(WHAT IS NEEDED):
Copying rule for the data below: take the line containing "Instruction: Expand the BRANCHES section" and every line after it to the end, exactly, and drop all pictures.

Segment Start: DATA PROVIDED

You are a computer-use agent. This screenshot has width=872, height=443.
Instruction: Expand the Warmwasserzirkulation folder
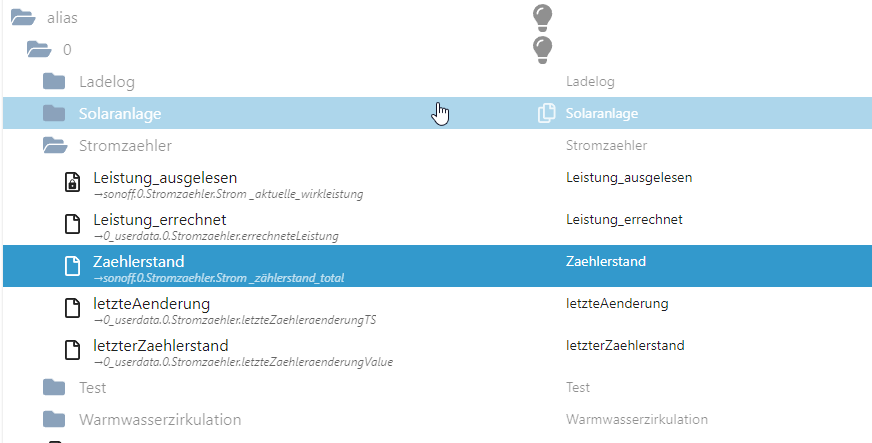point(54,419)

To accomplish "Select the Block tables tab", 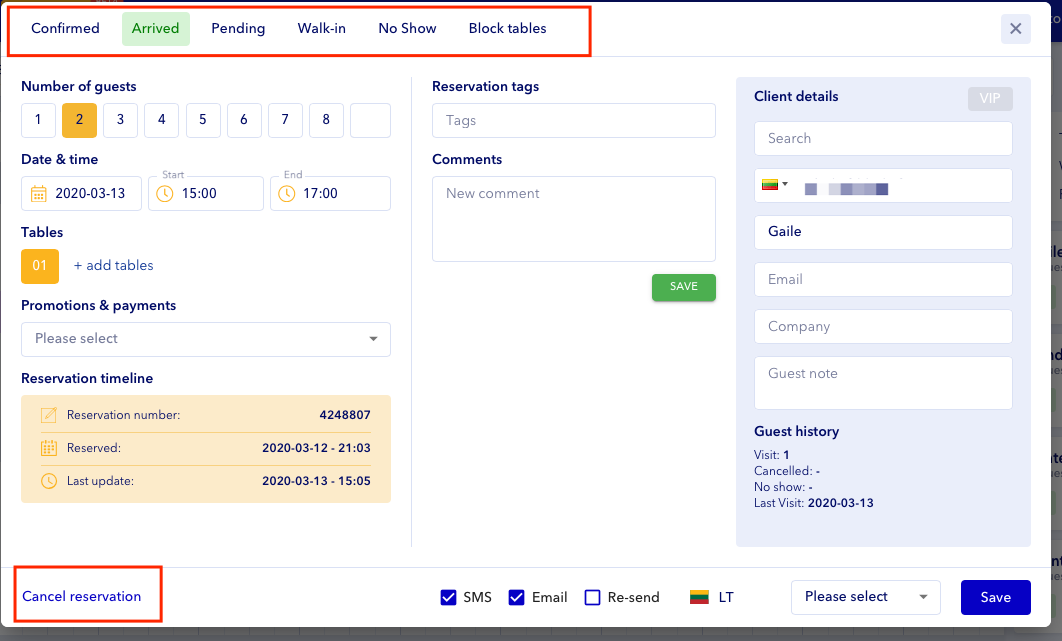I will (507, 28).
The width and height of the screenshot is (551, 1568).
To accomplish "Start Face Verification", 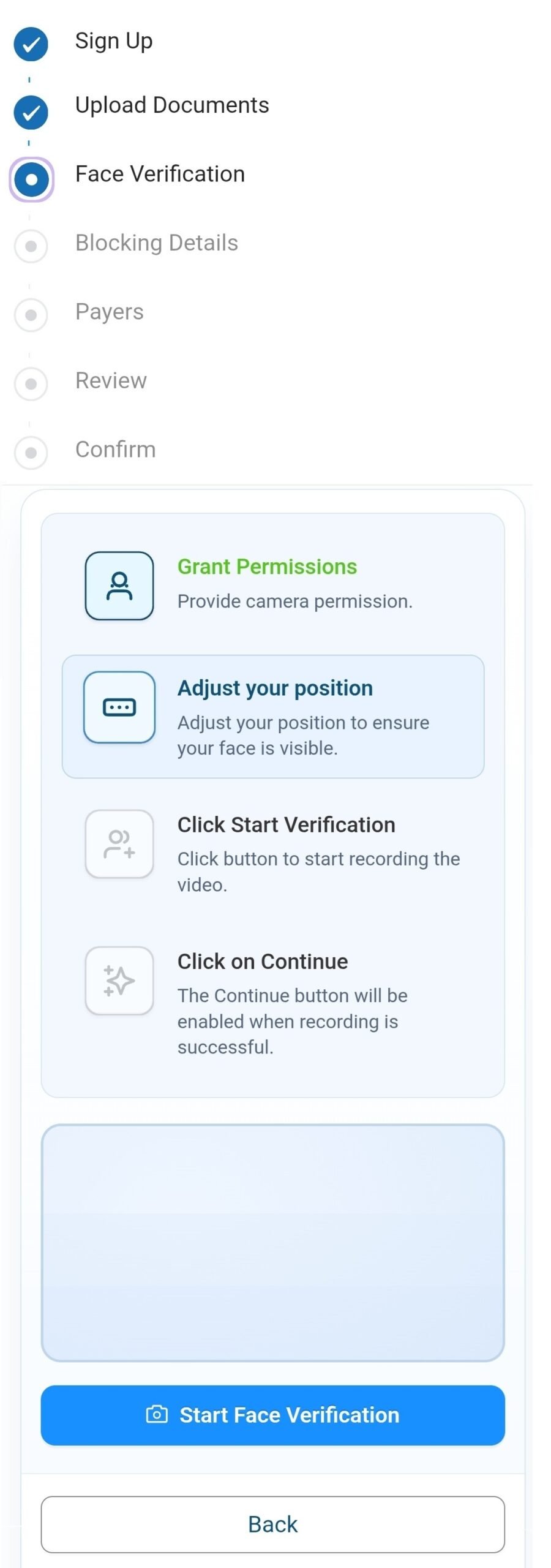I will pos(273,1415).
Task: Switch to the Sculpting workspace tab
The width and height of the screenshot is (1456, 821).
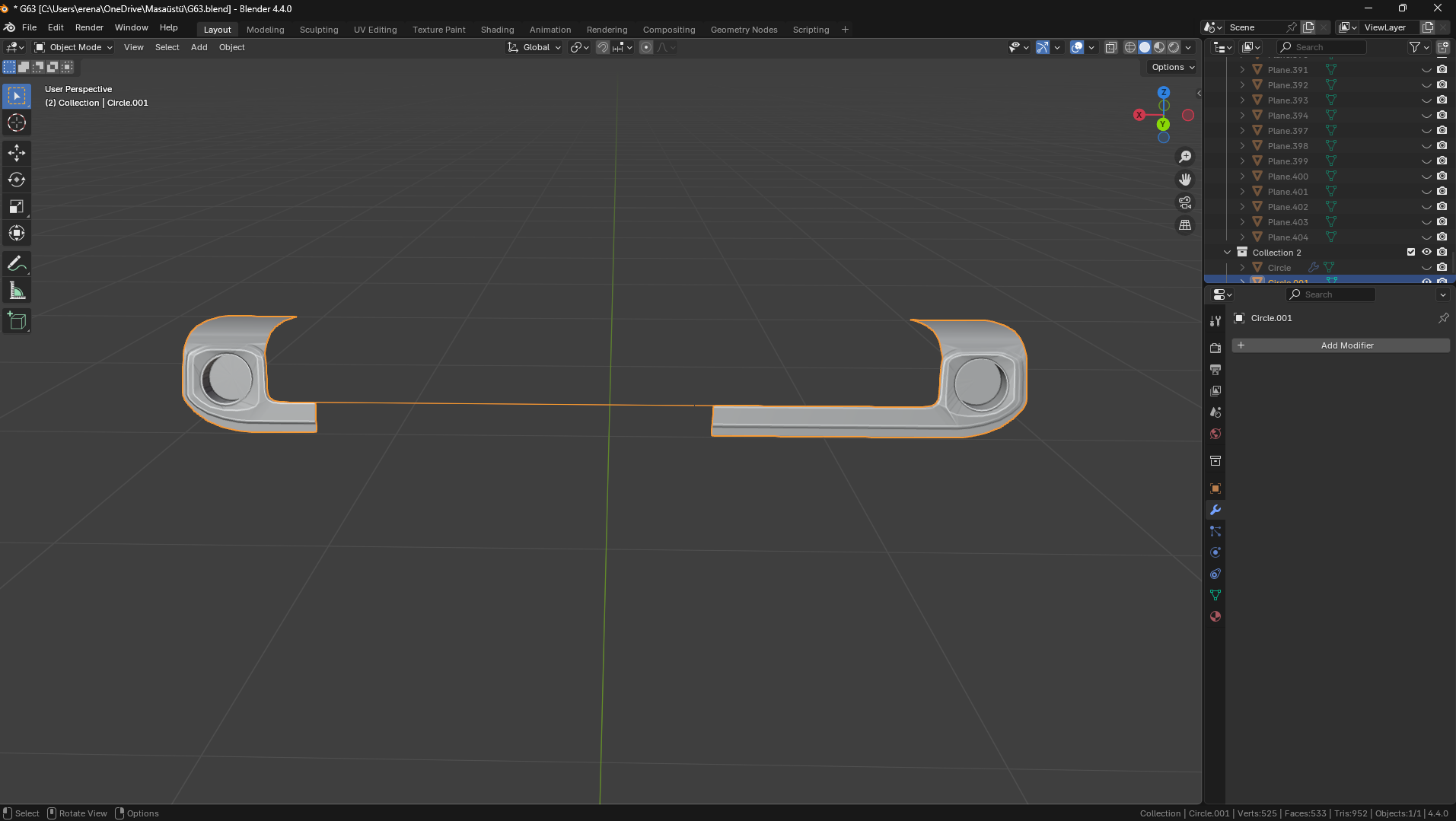Action: coord(318,30)
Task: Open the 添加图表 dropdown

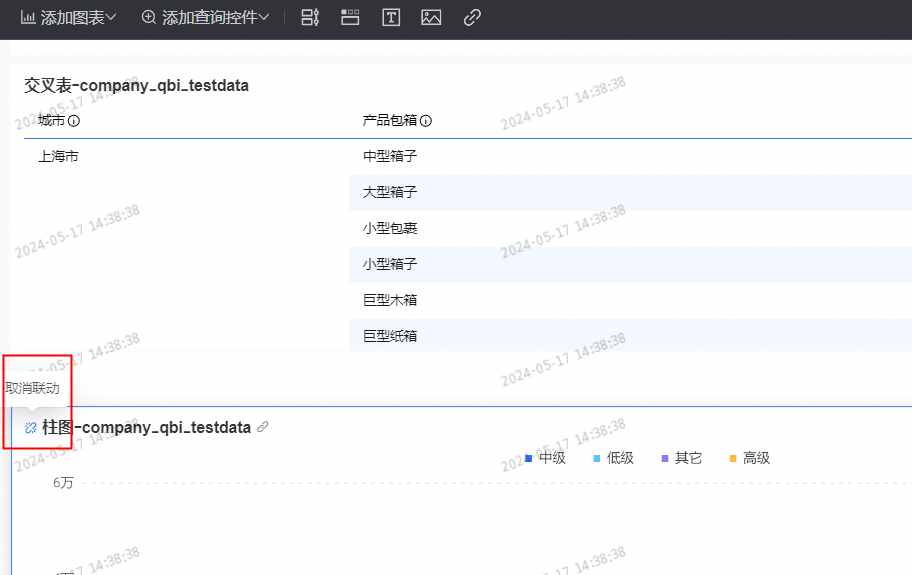Action: [x=68, y=17]
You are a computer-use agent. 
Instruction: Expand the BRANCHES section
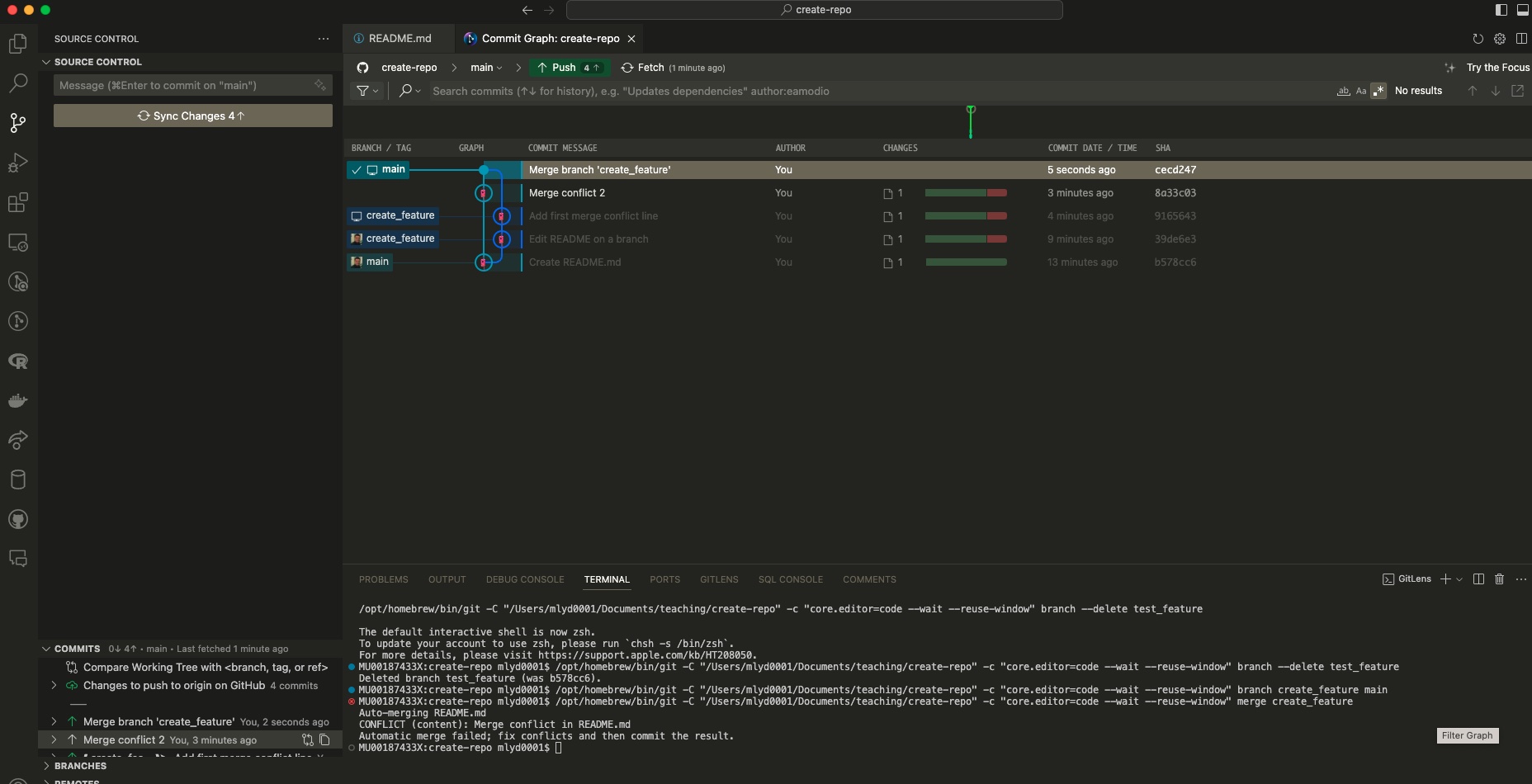coord(80,766)
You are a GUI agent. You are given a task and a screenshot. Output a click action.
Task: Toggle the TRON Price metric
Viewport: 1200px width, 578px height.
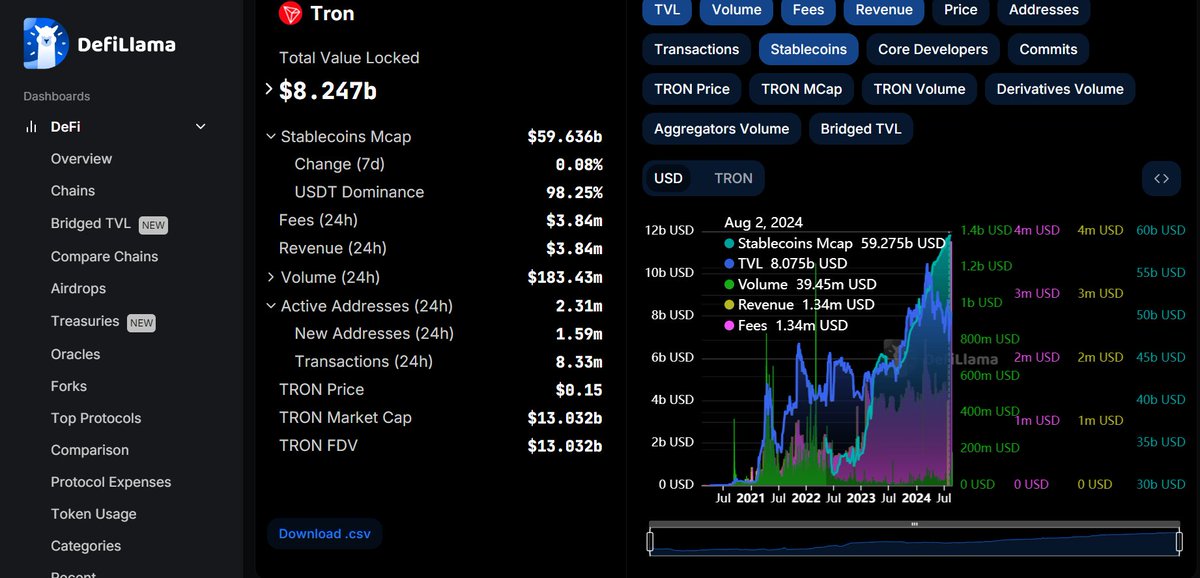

Segment End: DATA PROVIDED

(THE ANSWER):
Instruction: Expand the BRANCHES section
coord(80,766)
You are a GUI agent. You are given a task and a screenshot. Output a click action.
Task: Toggle the TRON Price metric
Viewport: 1200px width, 578px height.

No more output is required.